Starting with the line that contains "The image size", repeat exactly every line through the last one in the records below, and leave out the pictures.

··········

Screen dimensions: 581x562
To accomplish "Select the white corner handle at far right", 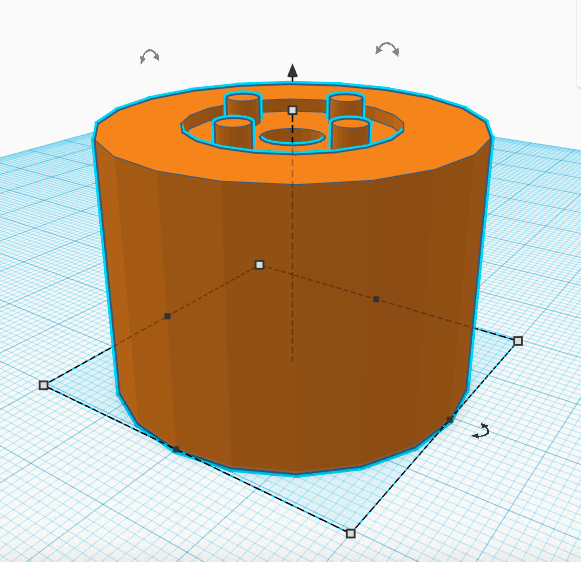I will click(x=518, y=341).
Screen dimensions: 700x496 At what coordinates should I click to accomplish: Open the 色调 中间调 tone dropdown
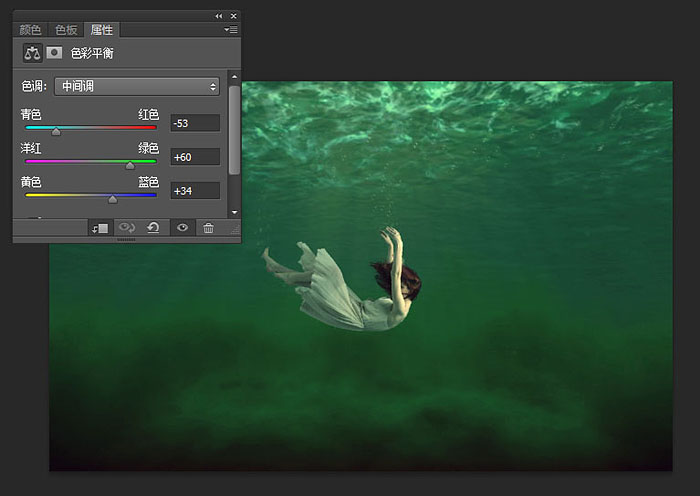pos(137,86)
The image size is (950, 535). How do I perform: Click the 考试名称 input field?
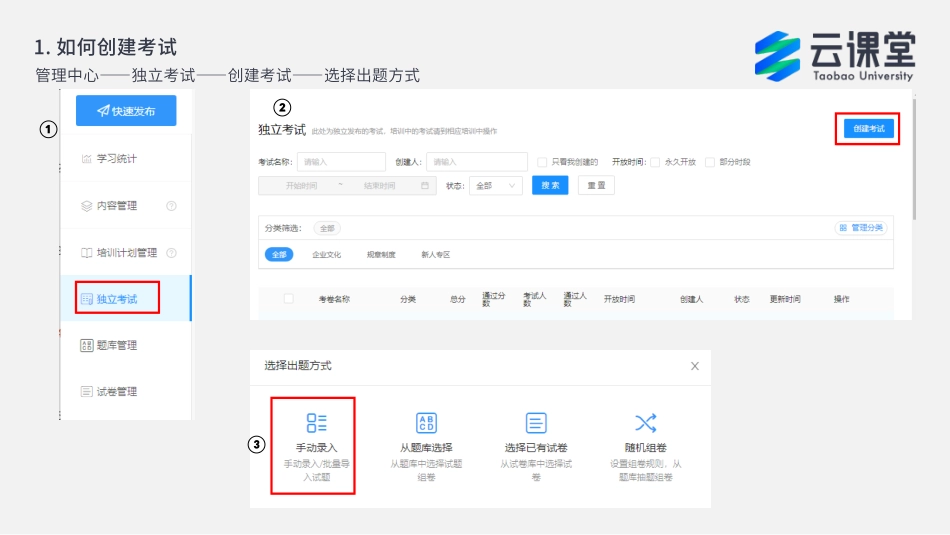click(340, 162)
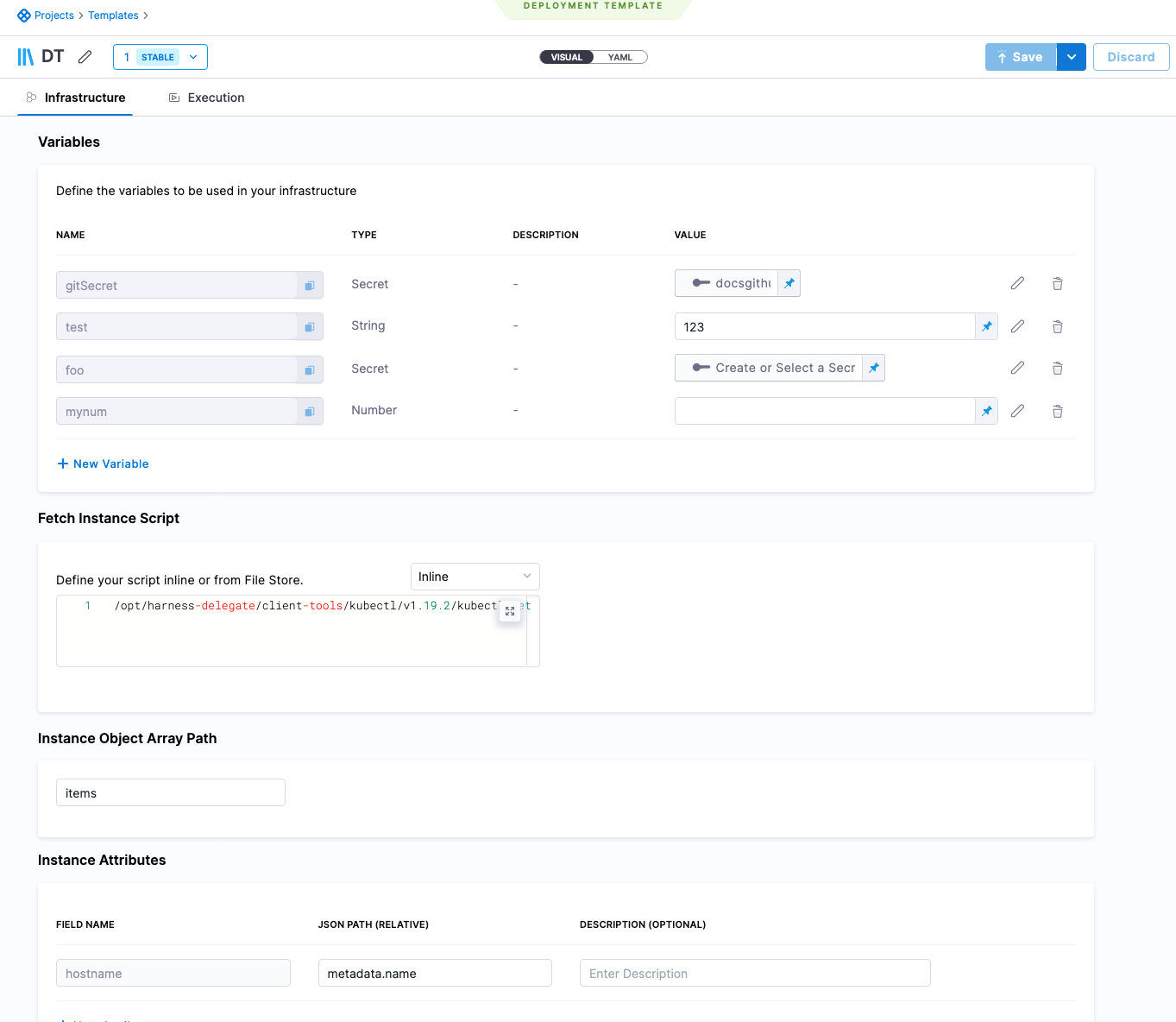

··········

■ Answer space
The image size is (950, 535). How do I perform: Click the 考试名称 input field?
click(340, 162)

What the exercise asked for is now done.